There are two issues here: one is the parent’s responsibility to the providers for their children’s medical bills and the other is the financial responsibilities between the spouses.
“Parents are on the hook,” when it comes to their kids’ medical bills, says collection attorney Lloyd D. Dix. Parents are required to take care of their children’s essential care — including medical care — and ultimately both parents can be held responsible for these costs, he says.
That may hold true even if the parent didn’t sign anything, says Chi Chi Wu, an attorney with the National Consumer Law Center. She explains that there are legal doctrines that come into play such as Quantum Meruit, which says that the provider is entitled to get paid for his or her services; or state “doctrines of necessaries” that hold parents responsible for essential bills such as medical care.

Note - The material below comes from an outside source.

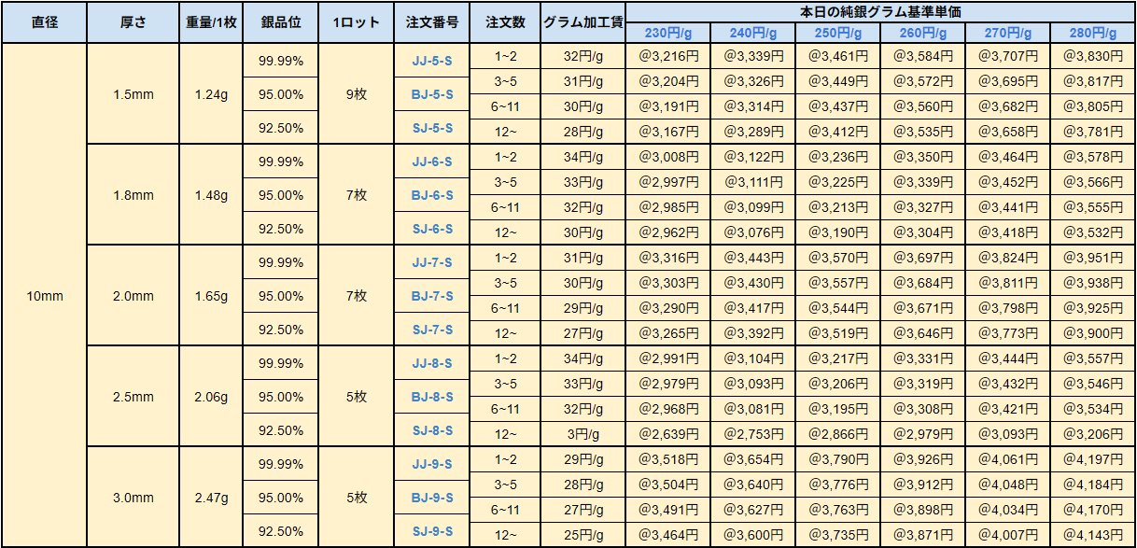Select the 280円/g column header
Image resolution: width=1137 pixels, height=548 pixels.
coord(1092,34)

So as far as the provider is concerned, they may try to collect from both parents.
If the parents have agreed that one of them will pay the medical bills in a divorce decree, for example, then they can share that with the medical provider who may decide to just pursue the responsible spouse for the bills. But don’t count on it.

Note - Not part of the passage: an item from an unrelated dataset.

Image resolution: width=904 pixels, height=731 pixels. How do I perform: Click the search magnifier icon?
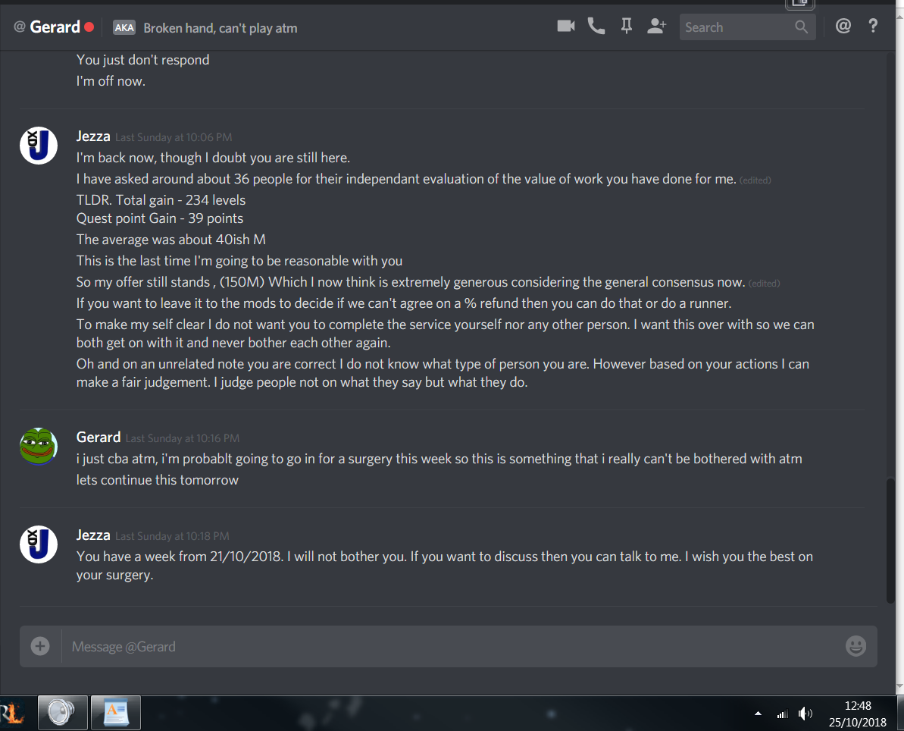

“The agreement between the parents is irrelevant when it comes to both parents being financially responsible to pay the providers for their children’s medical care,” warns Florida family law attorney Jane Windsor. “If you think about this from a public policy standpoint, medical care is really not a right that one parent can waive on behalf of their child with the other parent. This is a right that actually belongs to the child. So it won’t matter what the divorce decree says.”

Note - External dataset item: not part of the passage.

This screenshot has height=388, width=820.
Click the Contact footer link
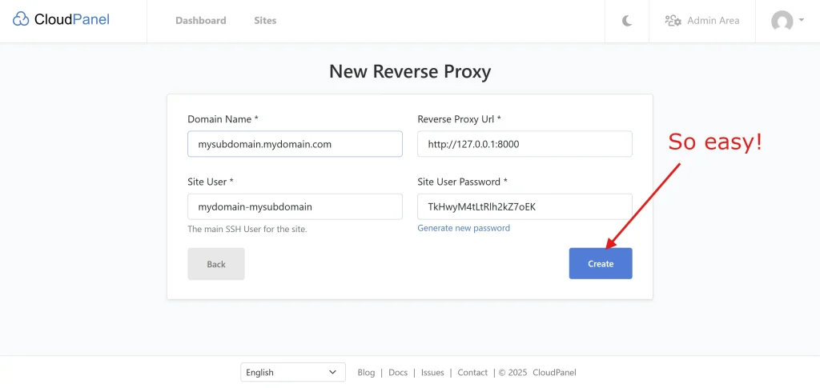pyautogui.click(x=472, y=373)
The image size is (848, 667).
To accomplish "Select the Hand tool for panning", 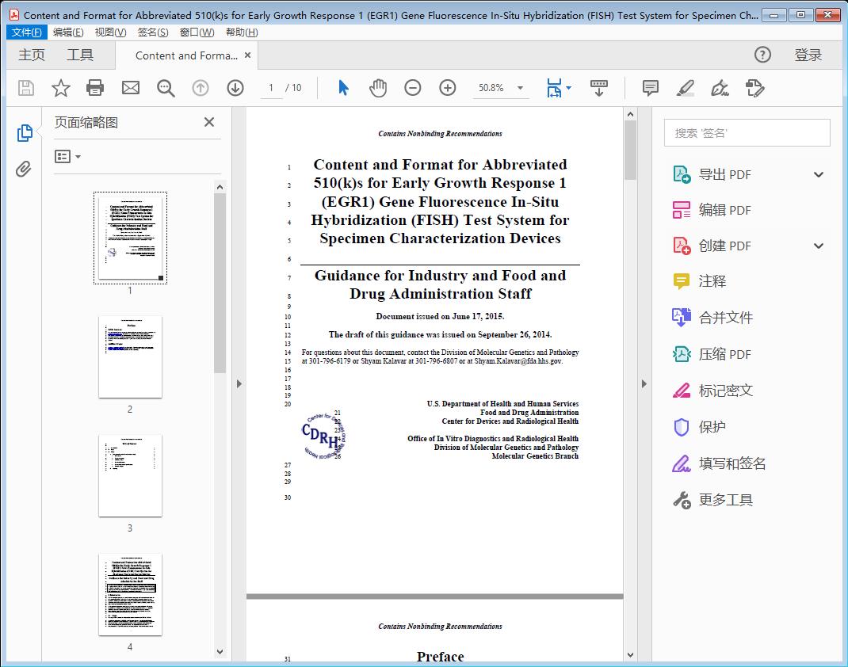I will (x=378, y=88).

Unfortunately, in this case the damage to our reader’s fiance’s credit reports has already been done. He might try asking the providers to pull the accounts back from collections so he can pay the providers directly and hopefully get them removed from his credit reports as a result. But that’s something of a long shot — especially with multiple accounts.
If he’s not successful, he may be able to settle them for less than the full balance owed. Paying or settling collection accounts won’t help his credit scores in the short term, but at least he doesn’t have to worry about being sued for the balances.
He should also monitor his credit reports and scores to make sure he is alerted to any future collection accounts that show up so he can try to resolve them as quickly as possible. Some collectors won’t report medical bills if they are paid right away; though again, there’s no guarantee. (Credit.com’s Credit Report Card lets you monitor your credit score for changes — for free — to see if there are any problems with your credit.)
And, since the fiance is paying for the children’s insurance, he should make sure he reviews all the Explanations of Benefits (EOBs) from the insurance company to find out if there are other providers who have billed for services but haven’t been paid in full.
“If one (parent) does not pay, the medical care provider can hold them both responsible until the bill is paid in full…meaning the other ex-spouse will have to pay the bill if they don’t want it to affect their credit score,” says Winsdor.